> **Dataset rows**
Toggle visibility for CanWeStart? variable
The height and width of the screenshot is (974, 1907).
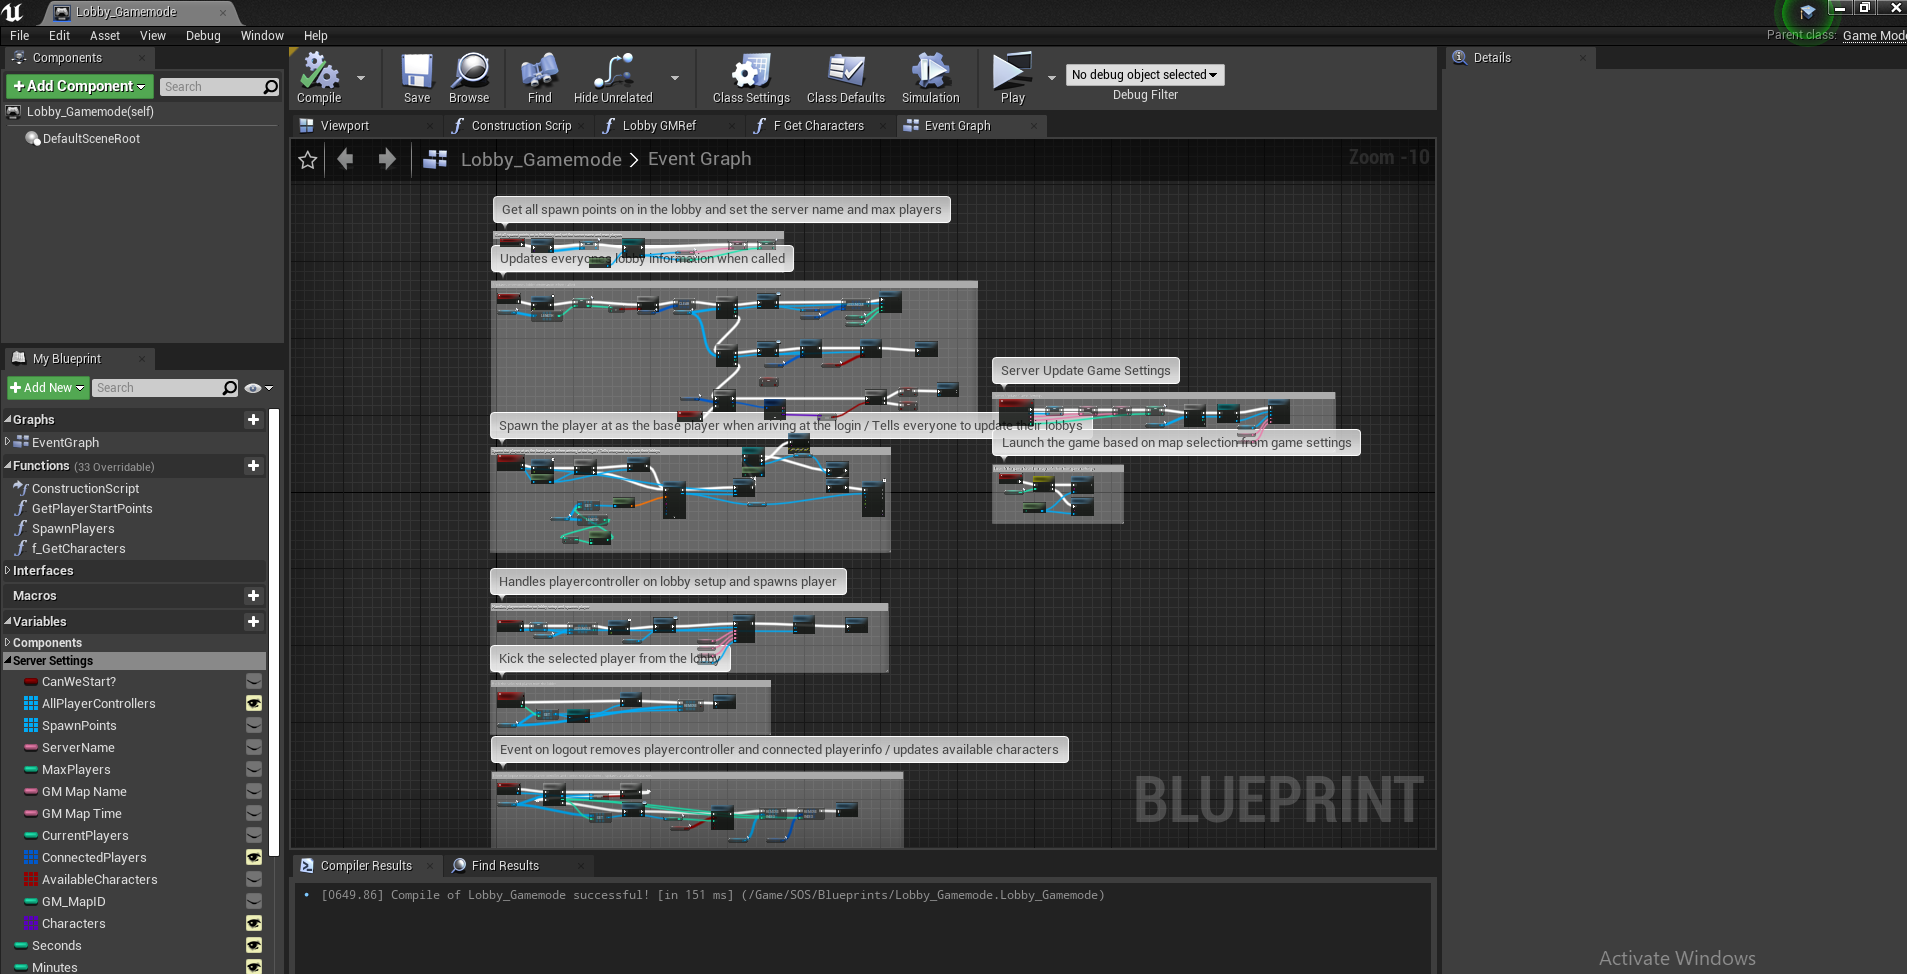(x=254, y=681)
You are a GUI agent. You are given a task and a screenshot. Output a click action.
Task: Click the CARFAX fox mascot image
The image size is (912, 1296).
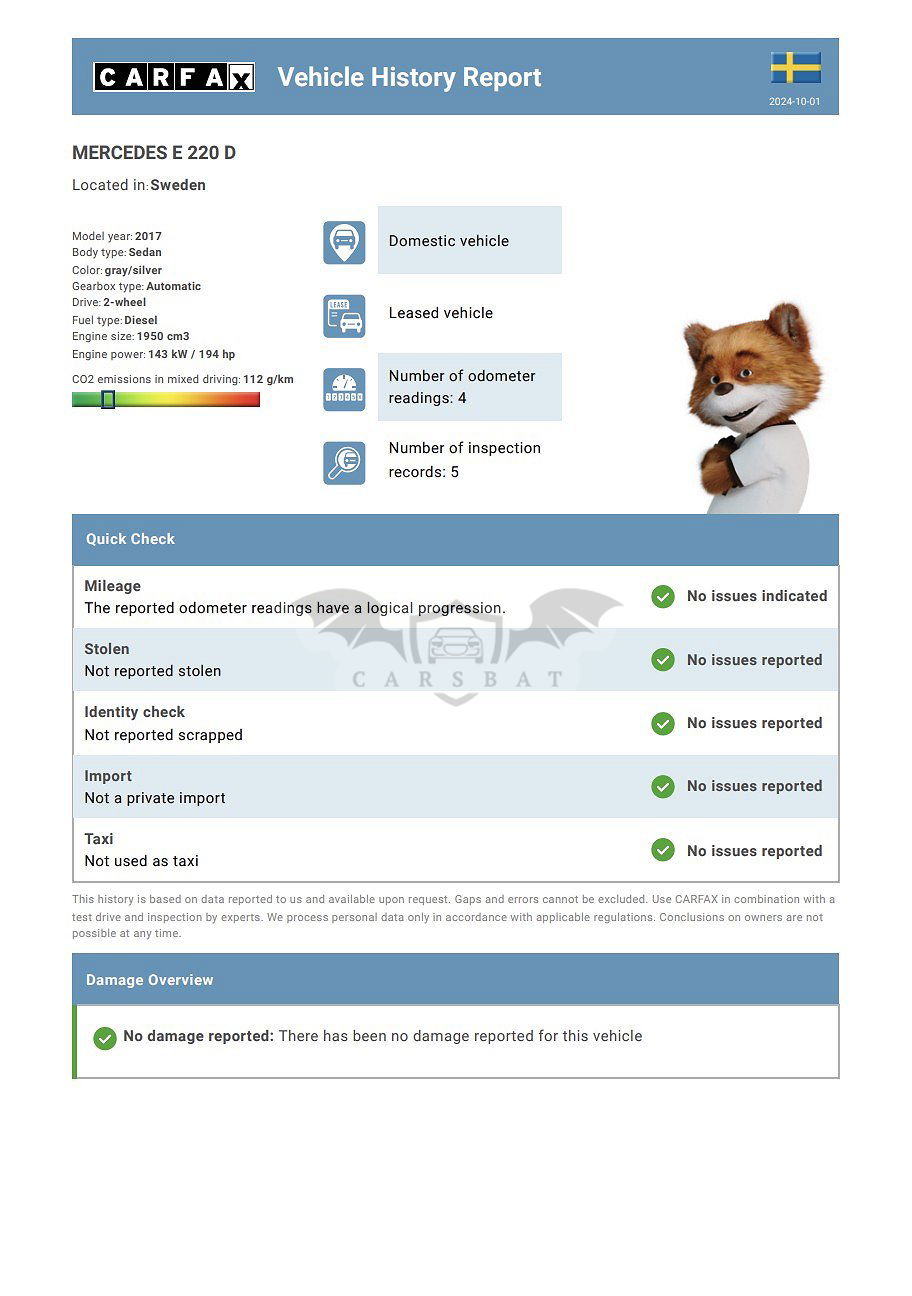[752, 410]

---

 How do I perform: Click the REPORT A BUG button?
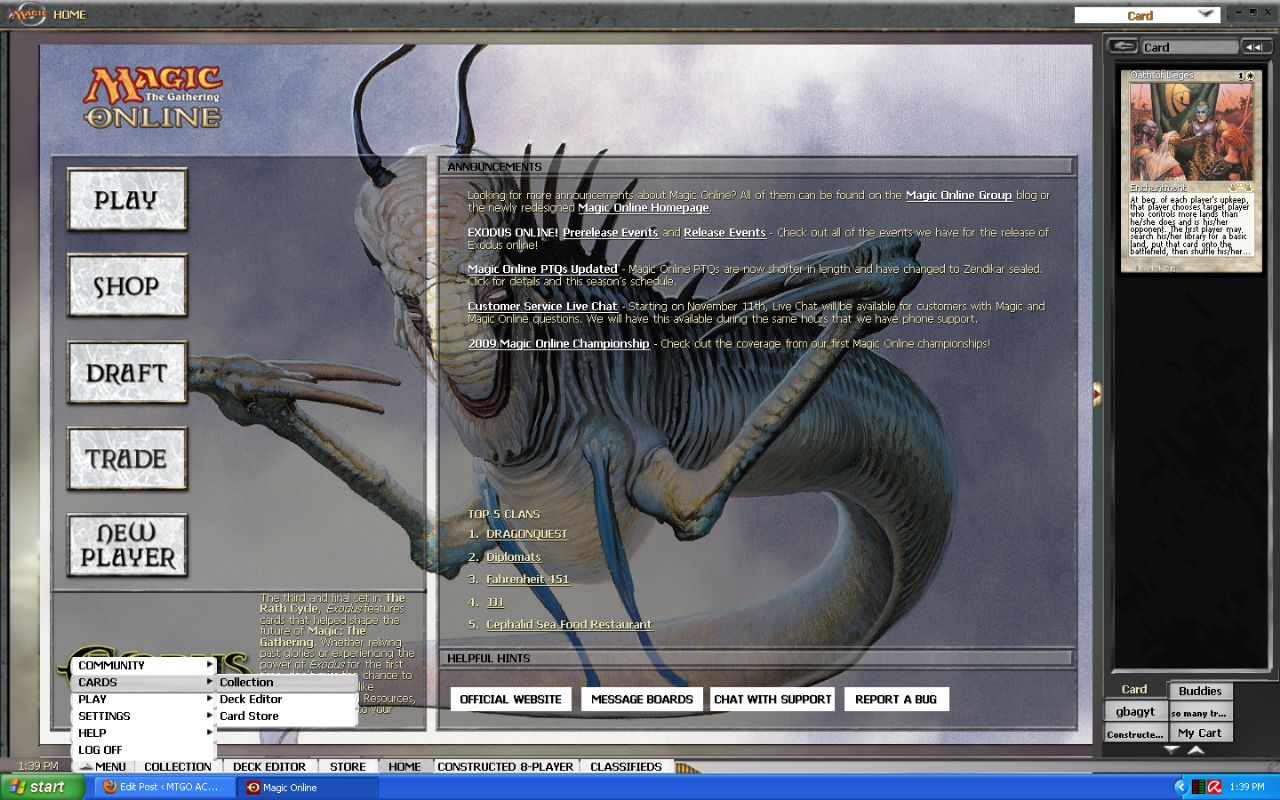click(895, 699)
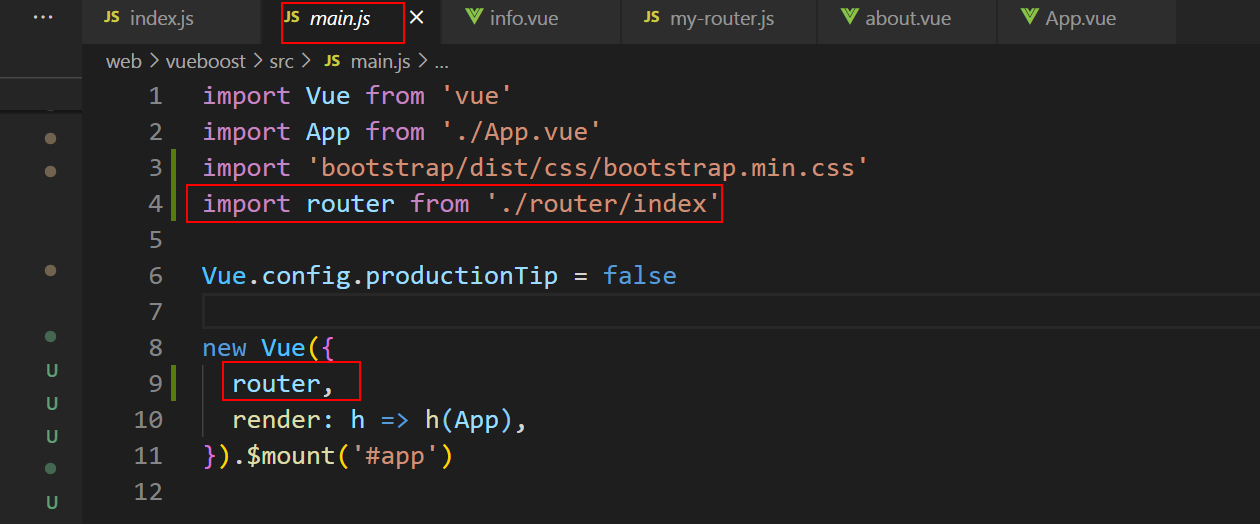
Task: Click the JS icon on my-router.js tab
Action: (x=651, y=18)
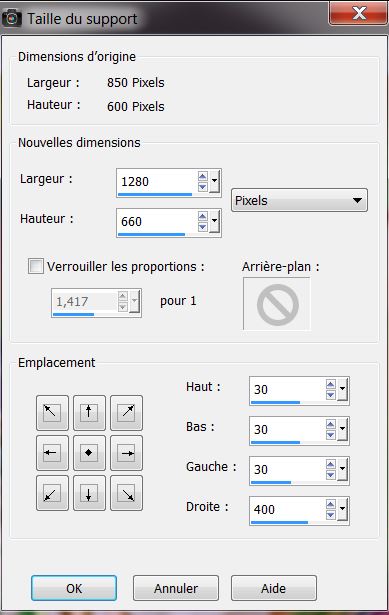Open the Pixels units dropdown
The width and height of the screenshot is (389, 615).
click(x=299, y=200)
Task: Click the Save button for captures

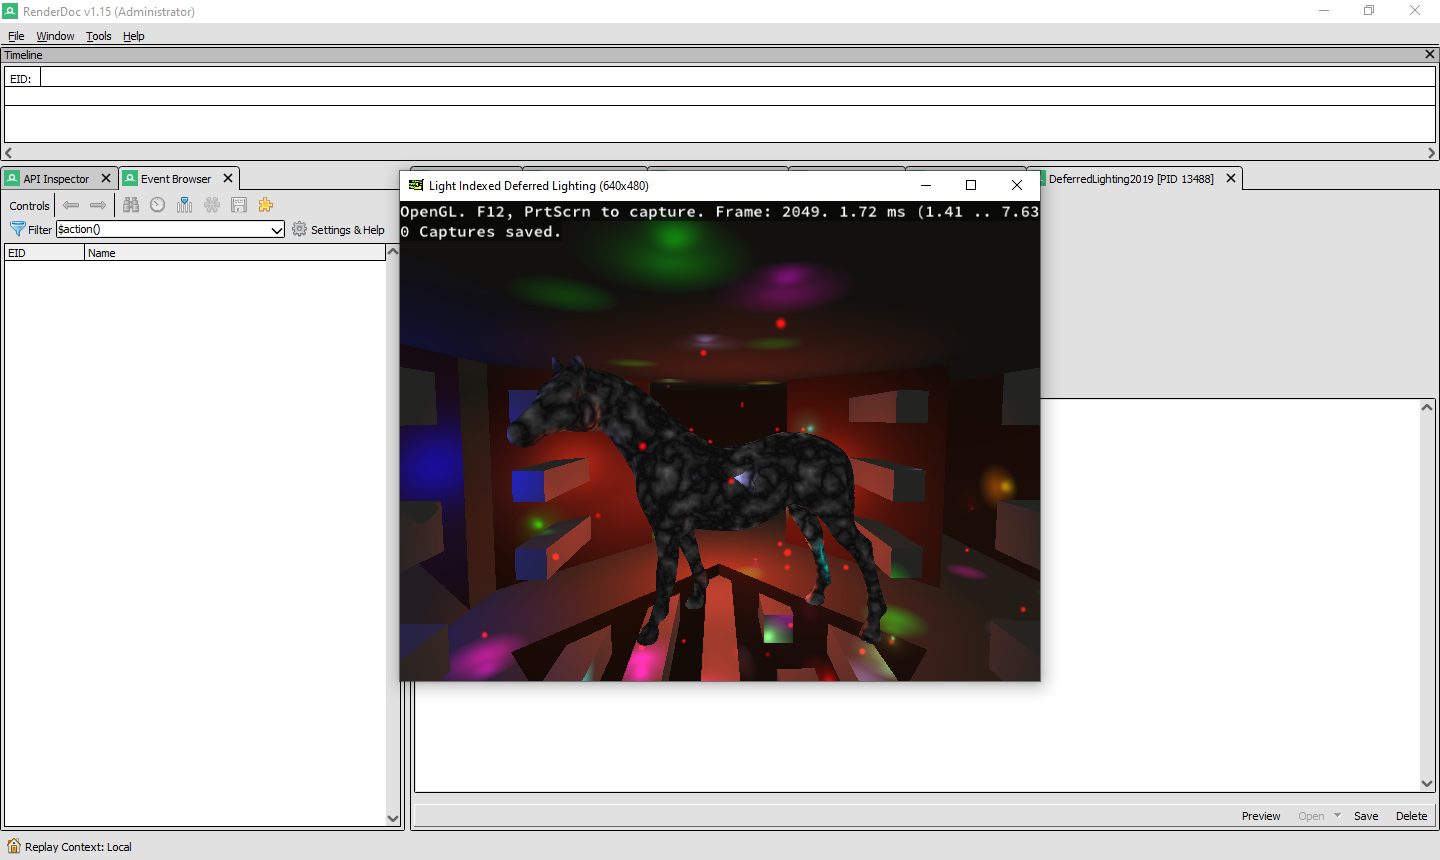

> **Work to do**
Copy out each row above that contains the word "screenshot". Case counts.

> **Exercise result**
The height and width of the screenshot is (974, 1907).
You are a GUI agent. You are given a task and a screenshot. Output a click action.
The width and height of the screenshot is (389, 615).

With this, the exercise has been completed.